Pequenos negócios predominam
O levantamento da Serasa Experian considera 27,7 milhões de empresas ativas na Receita Federal, com faturamento estimado de até R$ 4,8 milhões por ano — faixa que contempla Microempreendedores Individuais (MEIs), Microempresas (MEs) e Empresas de Pequeno Porte (EPPs).
Em todo o país, 63,4% das empresas analisadas faturam até R$ 300 mil por ano. Outros 12,1% estão na faixa entre R$ 300 mil e R$ 500 mil; 13,6% faturam entre R$ 500 mil e R$ 1 milhão; e 10,9% têm faturamento estimado entre R$ 1 milhão e R$ 4,8 milhões.
No Nordeste, assim como nas demais regiões, o estudo aponta que características como maturidade empresarial e score de crédito estão mais associadas às diferenças de faturamento do que a localização geográfica.
Empresas mais maduras faturam mais
O tempo de atuação aparece como um dos principais fatores relacionados ao faturamento. Empresas com até seis meses de existência apresentam faturamento médio estimado de R$ 116,9 mil, enquanto aquelas com mais de 20 anos chegam a R$ 858,5 mil.
A diferença também aparece entre as faixas de faturamento. Entre as empresas que faturam até R$ 60 mil, 37,7% têm até seis meses de existência. Já entre os negócios com faturamento de R$ 1 milhão a R$ 4,8 milhões, apenas 1,1% estão nessa faixa de idade, enquanto 19,7% têm mais de 20 anos de atuação.
O score de crédito também acompanha essa evolução. Entre as empresas com faturamento de até R$ 60 mil, 86,5% possuem score de até 500. Na faixa de R$ 1 milhão a R$ 4,8 milhões, esse percentual cai para 51,8%.
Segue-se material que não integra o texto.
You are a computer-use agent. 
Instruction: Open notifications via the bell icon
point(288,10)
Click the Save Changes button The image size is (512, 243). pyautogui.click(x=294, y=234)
Nos scores acima de 700, a diferença é ainda maior: a participação passa de 2,3% entre as empresas que faturam até R$ 60 mil para 25,3% entre aquelas com faturamento de R$ 1 milhão a R$ 4,8 milhões.
CERC amplia análise sobre empresas
Os dados integram a nova versão da solução de Faturamento PJ da Serasa Experian, que passou a incorporar informações da CERC (Central de Recebíveis). A proposta é cruzar o faturamento estimado com o histórico de recebíveis das empresas e ampliar a capacidade de avaliação de porte e risco de crédito.
A solução reúne ainda informações como dados dos sócios, base salarial da empresa e dados do Cadastro Positivo PJ.
Segundo a Serasa Experian, a combinação dessas informações permite uma avaliação mais ampla da capacidade financeira das empresas, especialmente de pequenos e médios negócios.
Metodologia
O estudo foi elaborado com base na solução de Faturamento Estimado da Serasa Experian e considera empresas ativas na Receita Federal. Foram analisados 27,7 milhões de negócios, com foco em empresas com faturamento estimado de até R$ 4,8 milhões por ano.
Os valores apresentados são estimativas produzidas a partir dos modelos e informações disponíveis no período de referência e não correspondem necessariamente ao faturamento declarado pelas empresas.